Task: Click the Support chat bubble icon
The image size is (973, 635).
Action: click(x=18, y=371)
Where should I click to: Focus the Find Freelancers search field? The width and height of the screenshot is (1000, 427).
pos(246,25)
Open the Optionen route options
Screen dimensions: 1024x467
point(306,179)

### What is needed
Without omission, retype the full listing shown above.

### Written response
Task: Click the Support chat bubble icon
The image size is (973, 635).
Action: click(x=18, y=371)
Where should I click to: Focus the Find Freelancers search field? The width and height of the screenshot is (1000, 427).
pos(246,25)
Open the Optionen route options
Screen dimensions: 1024x467
point(306,179)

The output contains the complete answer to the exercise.